The economy is in flux and new technology changes the way we live at a faster pace every day. Some college students are re-evaluating their commitment to a college degree and the ways they’d like to achieve it – if they are interested in completing it at all. Being linked by the Internet and social media has drawn us closer together, but it also has created upheaval in the way we think about our career paths, and how best to walk them. We are in an era of tremendous possibilities, but sometimes so many choices can be stressful or confusing.
The Cost of Higher Education
Although there are more majors and programs of study available than ever before, the cost of college is also higher than it has ever been. In 2017-2018, the average cost of two semesters at an in-state public college was over $25,000. If you think that’s high, attending a private school can amount to even more – anywhere between $35,000 and $50,000. And that’s just for tuition and student fees; it does not include housing, campus meal plans, supplies, activity dues, and transportation to and from campus. Students who undertake specialized programs that involve specialized skill acquisition, such as flight training, can rack up student loans in the six figures. According to a July 2018 survey by Cengage, students find paying for certain aspects of college life (like books) more stressful than coming up with funds for food or rent.
How did this happen?
The root of the problem lies in good intentions. Most children born in the 1970s and beyond were intensely encouraged to shun the trades and enter college, assured that college graduates tend to make more money than those who don’t. Societal pressure has also driven parents to guide their children to view their late teenage years as preparation for college, so that they will have had a successful high school career.

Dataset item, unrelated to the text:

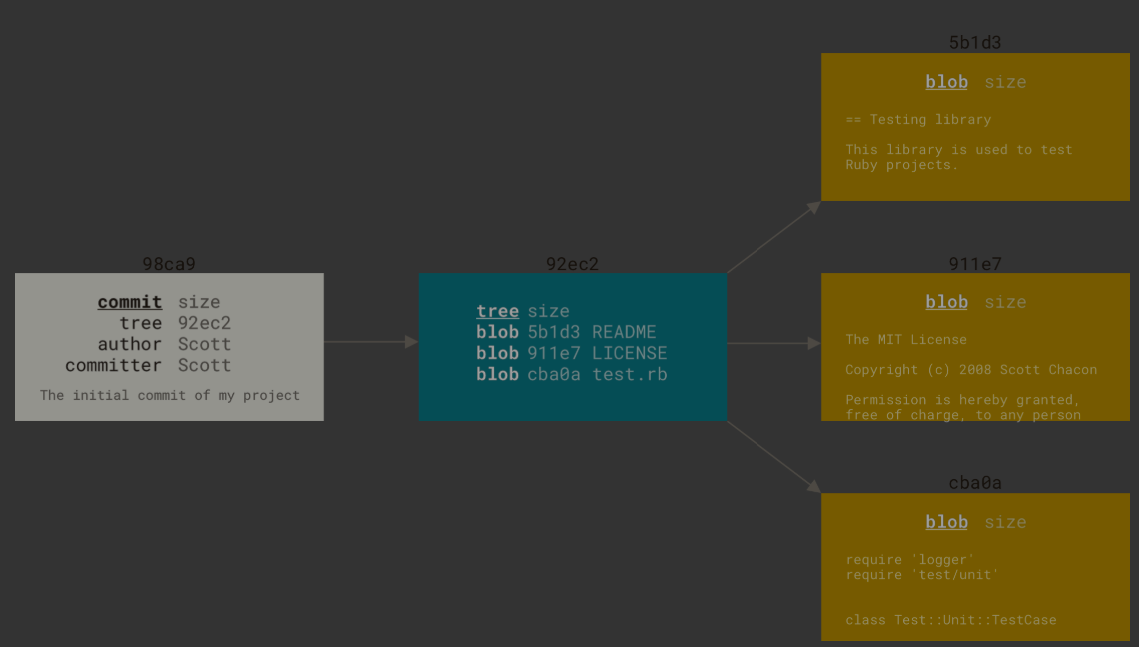Image resolution: width=1139 pixels, height=647 pixels.
Task: Click the "committer Scott" line in commit box
Action: [149, 365]
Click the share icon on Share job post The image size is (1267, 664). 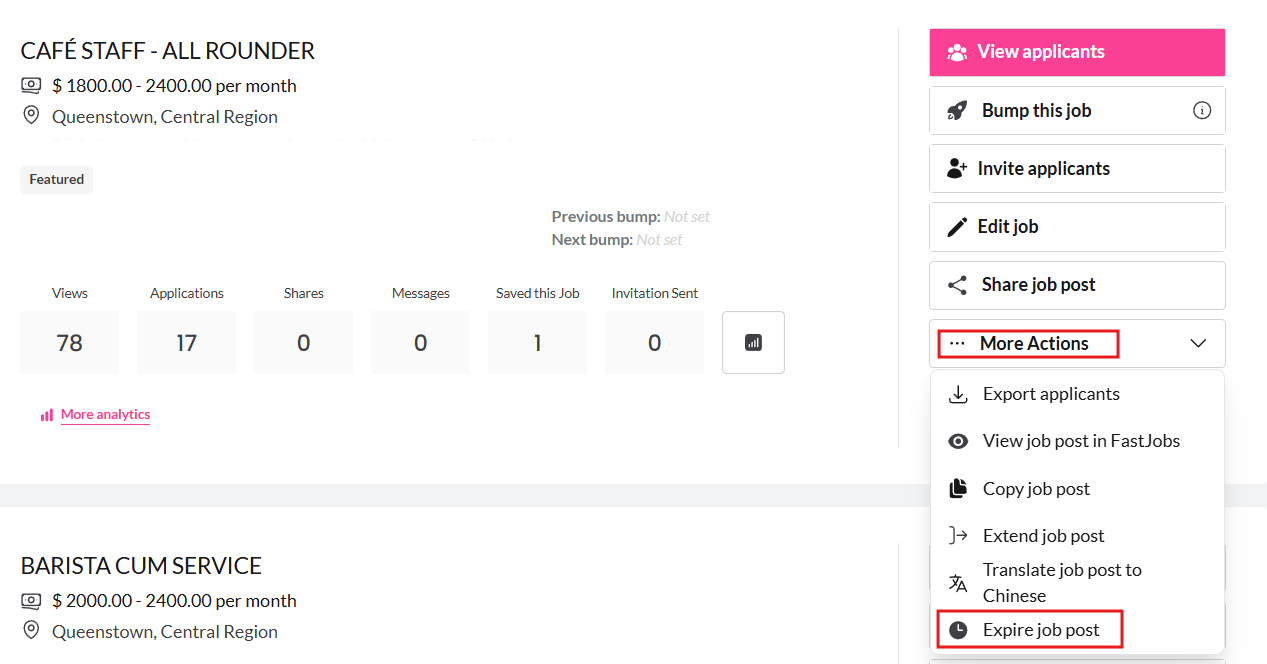pyautogui.click(x=957, y=285)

Most baby boomers either paid their own way through school, and back then online college wasn’t an option. They were eager to ease their children through the application and matriculation process. Given expectations from media, peers, teachers, and many employers, generations have grown up assuming they will go to college. They were taught that they cannot improve their financial situation without a degree.

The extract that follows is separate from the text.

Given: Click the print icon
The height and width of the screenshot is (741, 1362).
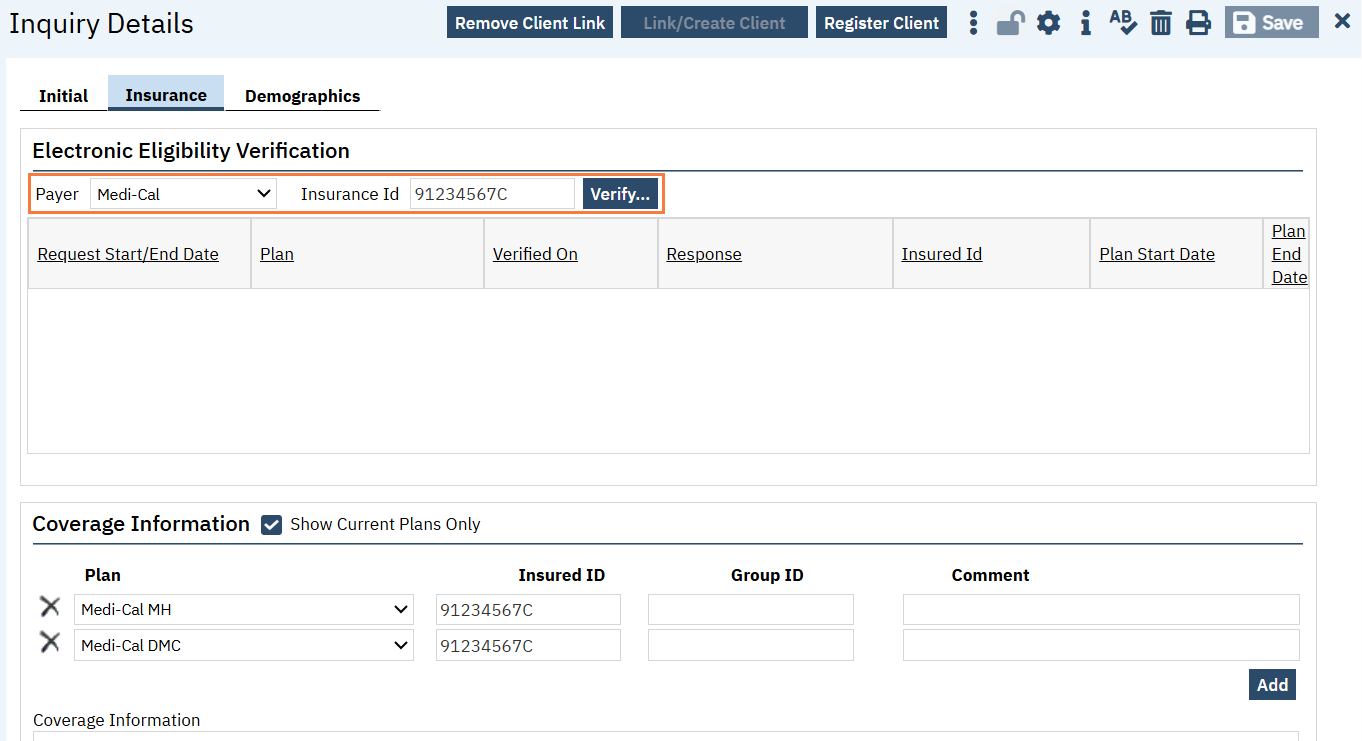Looking at the screenshot, I should tap(1198, 23).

Why Is College So Expensive?
The ultimate culprit for continuously rising college costs is, once again, good intentions. The Middle Income Student Assistance Act sought to assist the middle class in paying for a college education. Wealthy students could afford tuition outright, and poor students were eligible for scholarships (which middle class students were not). The 1978 legislation allowed students of any income level to apply for Pell Grants; which unlike student loans, do not have to be repaid.

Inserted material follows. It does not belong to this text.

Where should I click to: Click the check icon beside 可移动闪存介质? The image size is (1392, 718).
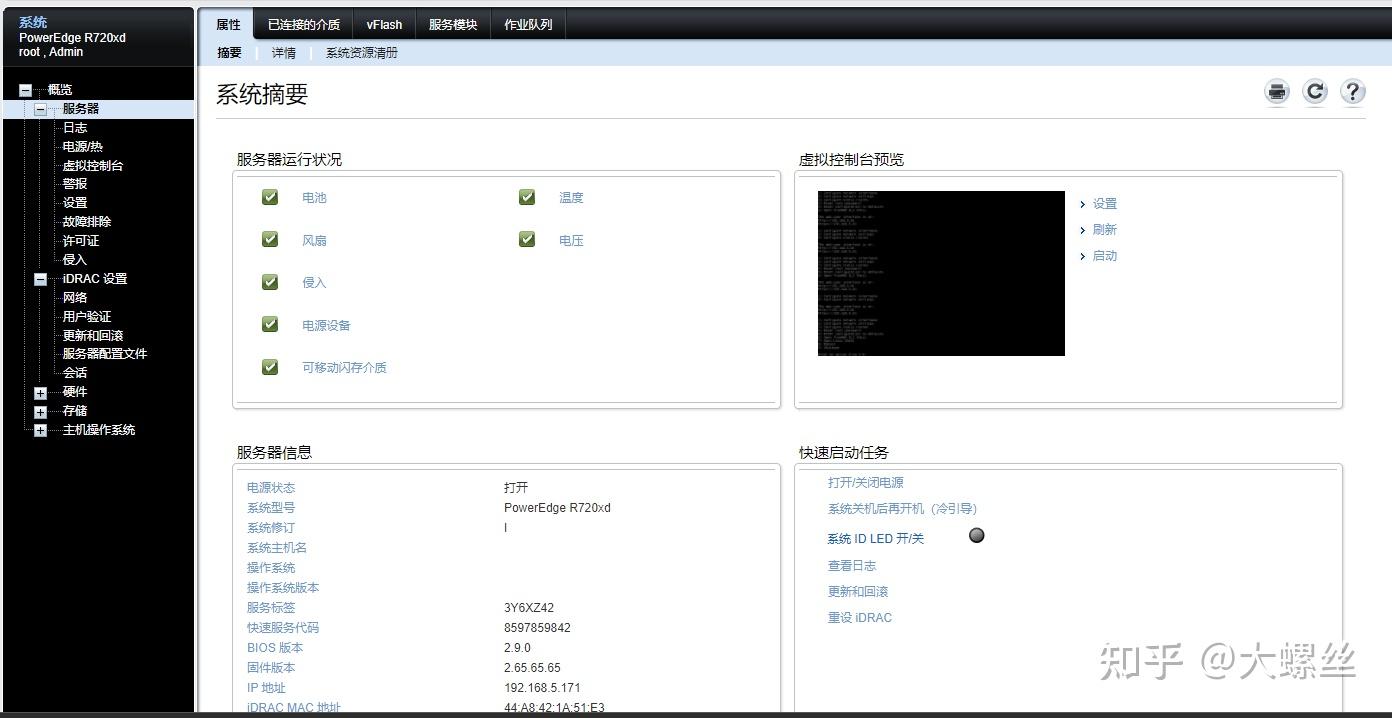point(269,367)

Sounds good, right? The problem, however, was that colleges, well aware that tuition was now assured to hundreds of thousands of new undergraduates, raised tuition. This in turn led to pleas for increased grant funding – which led to more tuition hikes. The same cycle is taking place with relatively easy-to-get student loans.
Since a college degree is considered mandatory for entry to at least a middle-class lifestyle, those who are the gatekeepers of the degrees can set the price of admission. As long as a college degree is considered the only path to financial stability, that price will remain high.
Grade Inflation: What Is a Degree Worth?
Even though the cost of completing a college education is at its highest in recorded history, the fact that it’s now much easier to gain admission into college, along with the multiplying options students have to complete a degree, means that the degree itself is worth less.
Competition for students amongst sub-Ivy schools means that higher education is now in an era of “student as consumer.” Instructors are now under pressure to focus on student retention rather than classroom instruction, which, along with other factors, has resulted in grade inflation.
Grade inflation means that an A in 1963 doesn’t mean what an A does in 2019. A major impetus of this was the social upheaval connected with the Vietnam War, when some professors and students began to revolt against standard methods of evaluation and grading. Some colleges even today do not assign any grades at all.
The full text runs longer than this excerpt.